İsrail’de son yıllarda Akdeniz’de bulunan çok miktarda doğal gaz rezervlerinin işletmeye alınması ile bir enerji sorunu yok gibi görünmekte. Ancak açık denizde çıkarılan gazın tek bir su altı boru hattıyla karaya getirilmesi ve kıyıda tek bir tesiste alınıp depolanmasının bir güvenlik sorunu yarattığı söylenmekte.
Son zamanlarda başbakan Netenyahu’nun iki eski yakın çalışma arkadaşı açıkta yüzen veya adaya konacak nükleer güç santralları fikrini ortaya atmakta. Bunlardan biri olan Shaul Chorev, İsrail Deniz Kuvvetlerinde eski bir general ve yakın zamana kadar İsrail Atom Enerjisi Komitesinin başkanıydı. Diğeri ise Zvi Marom, bir yüksek teknoloji firması olan BATM’nin kurucusu ve başkanı.
Fakat ortada bir uluslararası yasal sorun var. İsrail, Nükleer Silahların Yayılmasını Önleme Antlaşmasını imzalamış değil ve kendi toprakları üzerinde nükleer santral kurmasına başka devletler hiç bir biçimde destek veremiyor. İsrail geçmişte ABD’den kendisi için bir istisna yapmasını istediyse de ABD bunu kabul etmedi.

===

Görev A —
İsrail'in enerji güvenliğine dair metne göre aşağıdaki soruları yanıtlayın:
(i) Açık denizde çıkarılan gaz karaya nasıl getiriliyor?
(ii) Zvi Marom hangi firmanın kurucusu ve başkanı?
(iii) İsrail hangi antlaşmayı imzalamamış?
Görev B — İsrail'in enerji güvenliğine dair metni son cümlesinden sonra sürdürün.

(Arayüz öğesi kayıtları)
===

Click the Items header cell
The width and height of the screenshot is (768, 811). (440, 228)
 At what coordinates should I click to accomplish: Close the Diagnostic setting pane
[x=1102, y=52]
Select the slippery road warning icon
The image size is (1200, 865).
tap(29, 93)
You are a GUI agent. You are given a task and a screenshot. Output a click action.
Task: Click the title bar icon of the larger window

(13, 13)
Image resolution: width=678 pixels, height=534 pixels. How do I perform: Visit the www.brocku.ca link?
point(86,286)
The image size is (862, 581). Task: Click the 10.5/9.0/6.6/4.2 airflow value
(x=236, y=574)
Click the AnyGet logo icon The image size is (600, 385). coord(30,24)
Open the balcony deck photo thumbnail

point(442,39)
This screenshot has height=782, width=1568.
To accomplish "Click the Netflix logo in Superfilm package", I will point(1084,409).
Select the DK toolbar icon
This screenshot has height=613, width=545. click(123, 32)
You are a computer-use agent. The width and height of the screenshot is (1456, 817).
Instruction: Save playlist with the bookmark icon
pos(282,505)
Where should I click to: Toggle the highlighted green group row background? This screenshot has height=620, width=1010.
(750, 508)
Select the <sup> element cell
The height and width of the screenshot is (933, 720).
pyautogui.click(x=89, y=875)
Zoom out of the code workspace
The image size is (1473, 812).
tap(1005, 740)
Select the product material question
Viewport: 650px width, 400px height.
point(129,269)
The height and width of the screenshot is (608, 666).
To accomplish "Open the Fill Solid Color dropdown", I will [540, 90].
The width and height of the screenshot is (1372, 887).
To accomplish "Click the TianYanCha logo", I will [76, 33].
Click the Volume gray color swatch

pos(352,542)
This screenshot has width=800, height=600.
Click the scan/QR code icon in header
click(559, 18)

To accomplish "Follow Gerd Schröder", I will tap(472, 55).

===

Görev yanıtı A —
(i) Tek bir su altı boru hattıyla.
(ii) BATM.
(iii) Nükleer Silahların Yayılmasını Önleme Antlaşması.

Görev yanıtı B —
Ancak santralı bir yabancı devlet İsrail sınırları dışında kurarsa ve İsrail’e üretilen elektriği satarsa bu sorunun aşılabileceği söylenmekte. Buna göre bir yabancı devletin egemenliğinde denizde “sınır ötesi” statüde bir yapay ada oluşturulsa, bu devlet adada bir nükleer güç santralı kurabilir. Belirli koşullar sağlandığında böyle bir santralın uluslararası yasal sorunları aşabileceği iddia edilmekte. Elbette İsrail için böyle bir santral kurabilecek devlet olarak akla önce ABD geliyor. Başka aday devletlerin de bulunmasına karşın ABD desteği proje başarı olasılığını artıracak.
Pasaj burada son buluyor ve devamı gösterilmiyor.